Provided data:
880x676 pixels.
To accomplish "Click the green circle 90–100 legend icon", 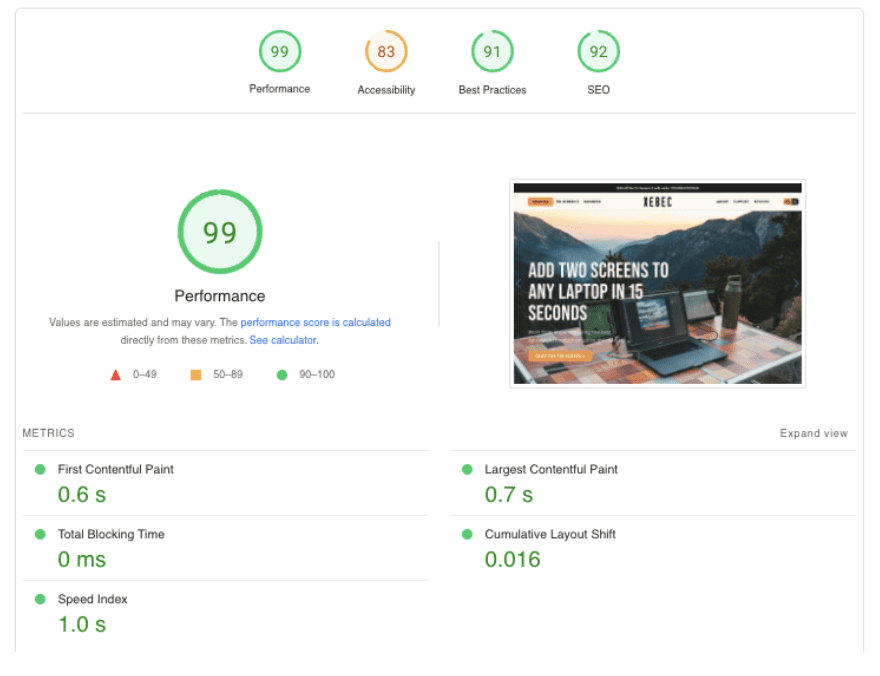I will tap(281, 375).
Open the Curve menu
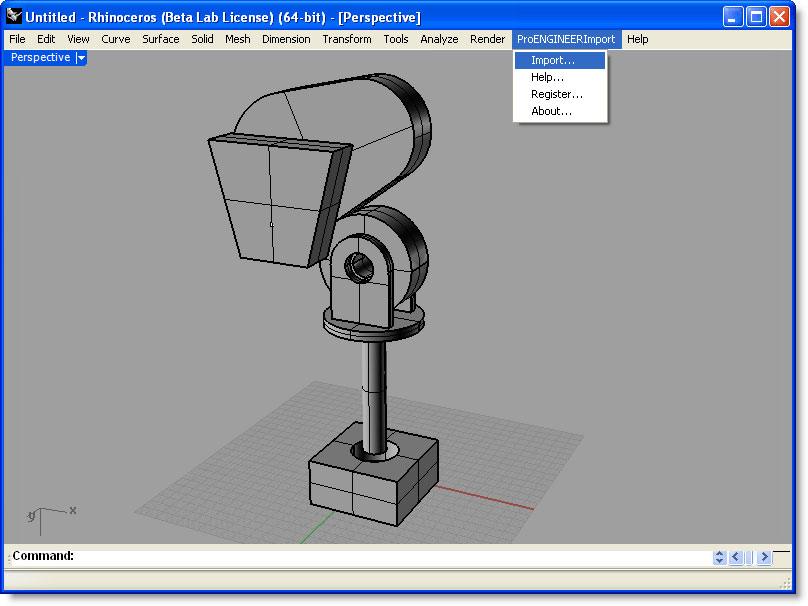Screen dimensions: 808x606 115,39
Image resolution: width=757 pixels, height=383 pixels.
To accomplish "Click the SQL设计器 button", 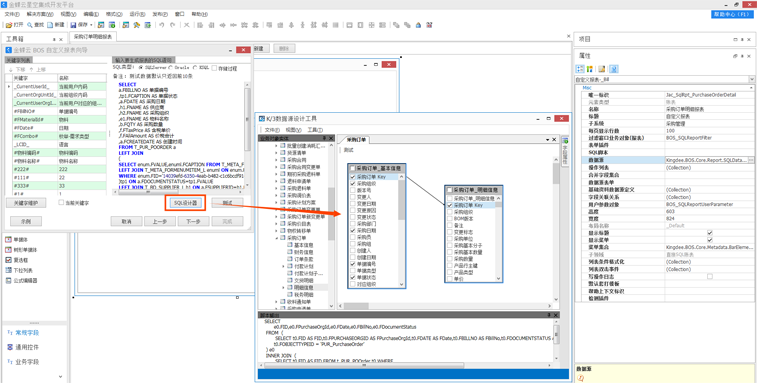I will pyautogui.click(x=185, y=203).
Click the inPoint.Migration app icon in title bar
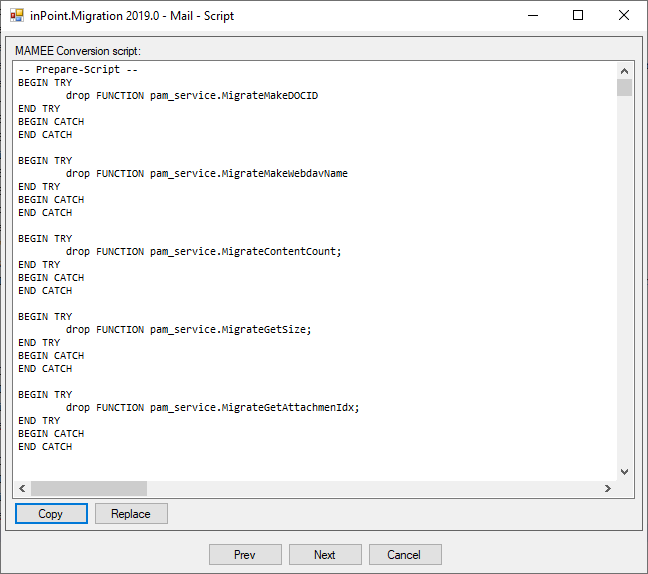This screenshot has width=648, height=574. point(17,16)
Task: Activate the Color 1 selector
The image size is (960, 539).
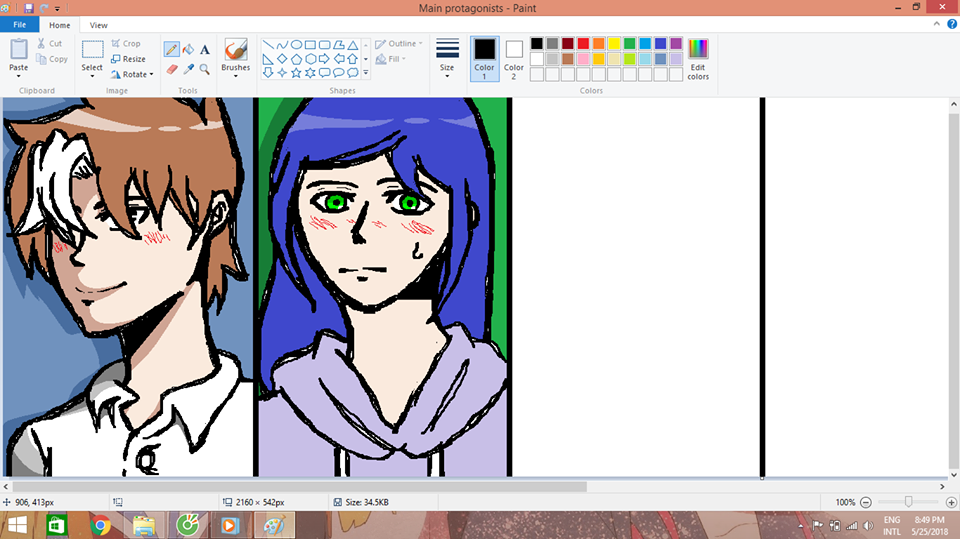Action: [484, 59]
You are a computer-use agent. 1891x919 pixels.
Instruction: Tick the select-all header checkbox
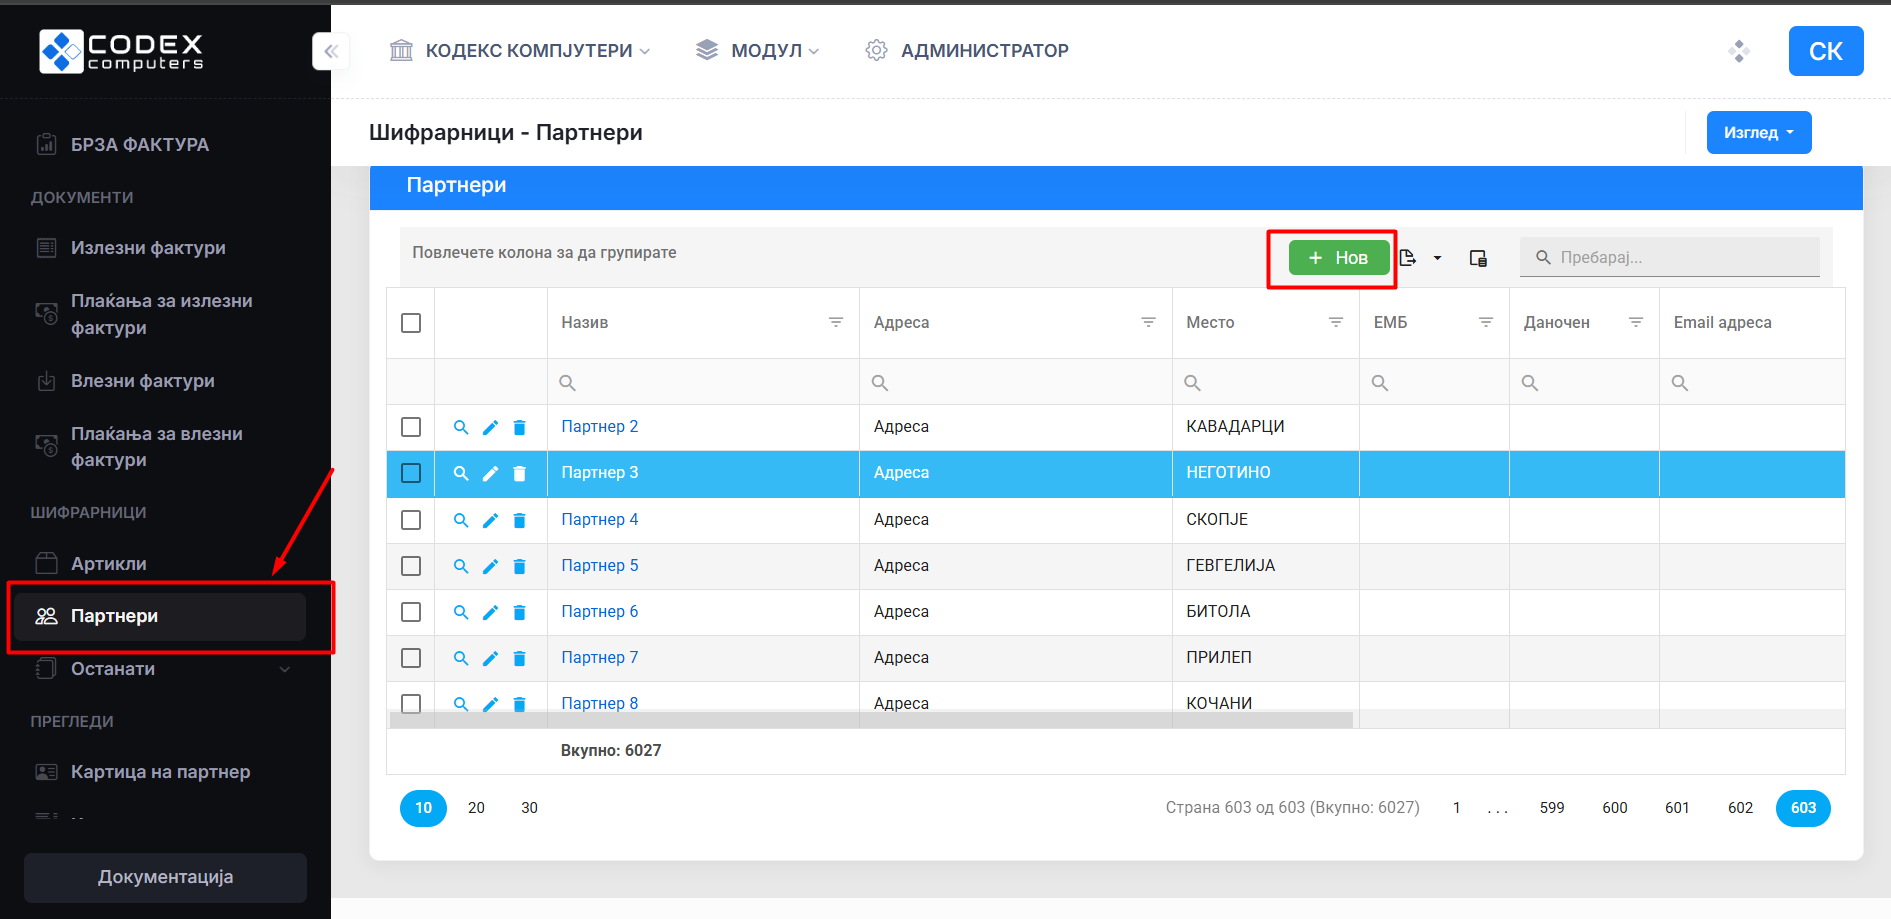411,323
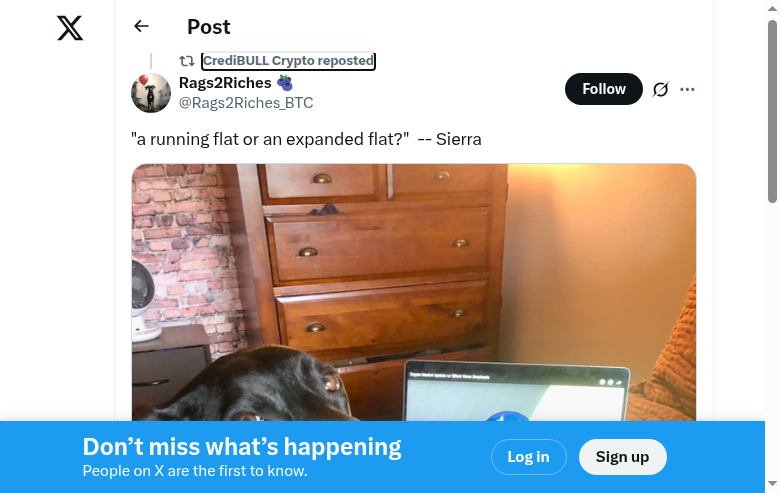Open CrediBULL Crypto reposted link
The height and width of the screenshot is (493, 780).
[288, 61]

Work request:
Look through the listing above and copy each line with the word "pixels" in it.

Task result:
880x676 pixels.
Image resolution: width=757 pixels, height=383 pixels.
You are a computer-use agent. 1891x919 pixels.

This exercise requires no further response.